Wednesday, July 19, 2017

I Never Got Over Those Blue Eyes: an elegy

I'm listening to Wednesday morning folk with Merianne on KMUN this morning and singing along to some of my favorite songs....and reminiscing about what life was like with The Best Boyfriend Ever, back in the day when we'd go camping in the big red van, roaming Colorado and Utah canyonlands, and sitting around a campfire at night while he played his banjo and I sang the songs we knew, sometimes solo and sometimes harmonizing.

I remember those days so fondly.  Gil was a funny man, proficient on the banjo, an IBM guy who worked on multiple government classified projects before he retired, cute in his curly-headed lanky way.  We were quite the pair:  "Kit and Gil, up next" on the open mic roster at Swallow Hill in Denver.  I have a notebook full of the songs we knew, some I'd never heard before but came to love as I learned the words and harmonies:  "Summer Wages", "Amelia Earhart", Walt Michaels stuff.

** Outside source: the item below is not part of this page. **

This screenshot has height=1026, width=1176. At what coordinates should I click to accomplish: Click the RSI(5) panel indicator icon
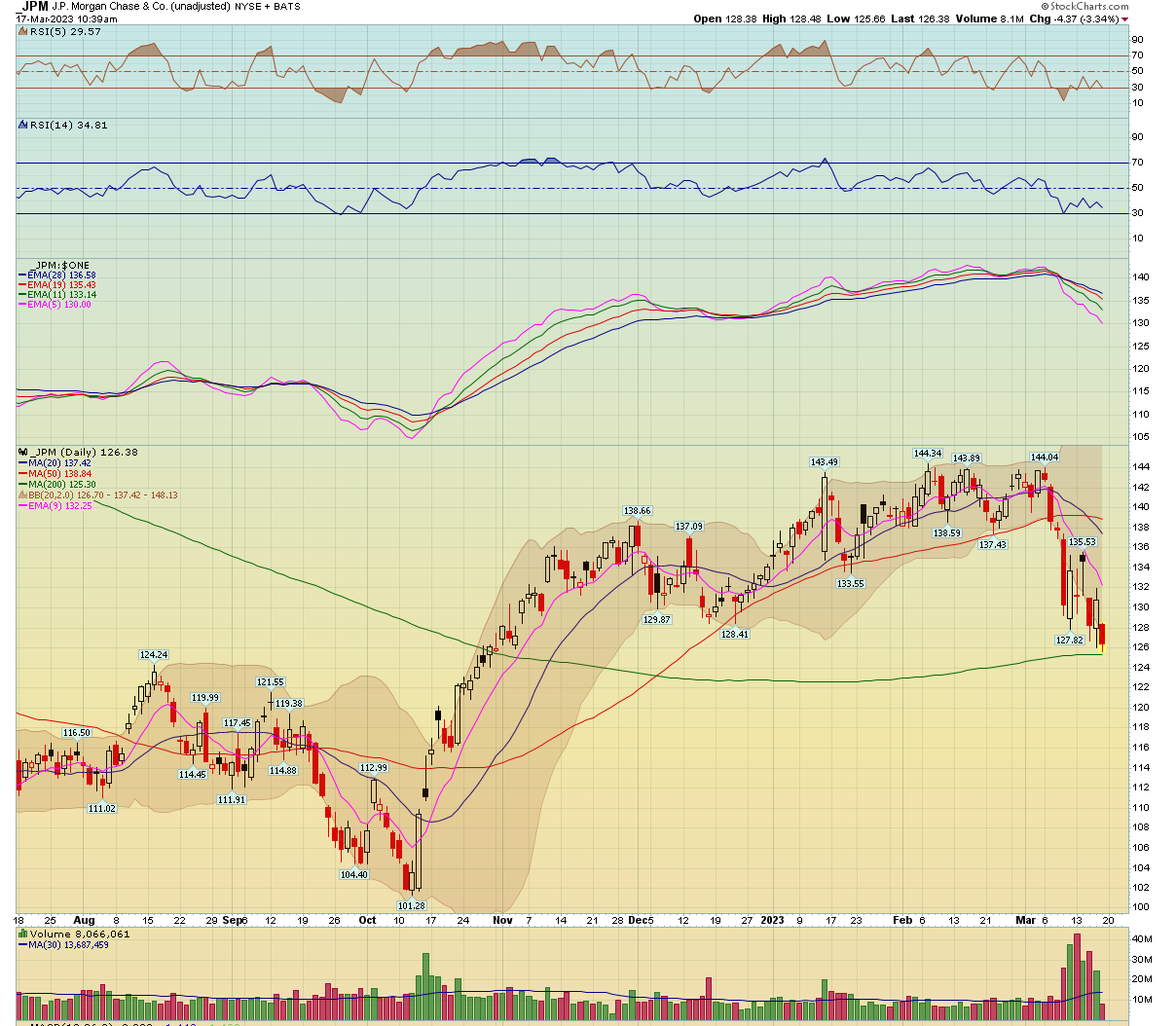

We were together for three lovely years.  He wasn't much for saying "I love you" but I figured he did love me and was willing to let it lie.  He acted like he loved me and that was enough until one afternoon, sitting on a hillside at White Ranch, outside of Golden, he said, "we need to talk" and tearfully told me that he had been unfaithful with a woman friend in his AA group.

I had followed his lead in so many ways, attending AlAnon meetings to understand my own behavior with people who were alcoholics, learning to sing with a mic, depending on his companionship to brave the kind of camping we did, getting familiar with the "circle of fifths", basking in his admiration of my singing ability, getting to know his friends and his banjo-playing son, laughing at his jokes, admiring the way AA had helped him shape his life.

He asked me to forgive him,. I told him I did---too quickly, probably---and we went on from there.  But something was broken, and a few months later, he told me that he needed to sort out his life and he wanted to just be friends from then on.

Like many so-called "just friends", we had a hard time with that.  I couldn't believe he was really gone and he couldn't believe I couldn't let go.  We kept trying to be friends rather than lovers but it never really worked.

But our separation made it possible for me to answer the call to ministry that I felt so strongly a year after our breakup.  And four years later, he and his current lady attended my ordination and I got ready to move to Portland.

Gil visited me in Portland, sans lady friend, a couple of times and it became evident that he was not well.  He'd had some weird reactions to medicines, his vision had gotten wonky, and he couldn't manage the banjo any more.  Eventually, he was diagnosed with Parkinsons disease, and his health went downhill from there.  I'd talk with him by phone occasionally till he couldn't manage a conversation any more.  I made friends with the lady friend who had stuck by him during his failing health; I talked with her more than I could talk with Gil.

And then he died.  But I never got over those blue eyes.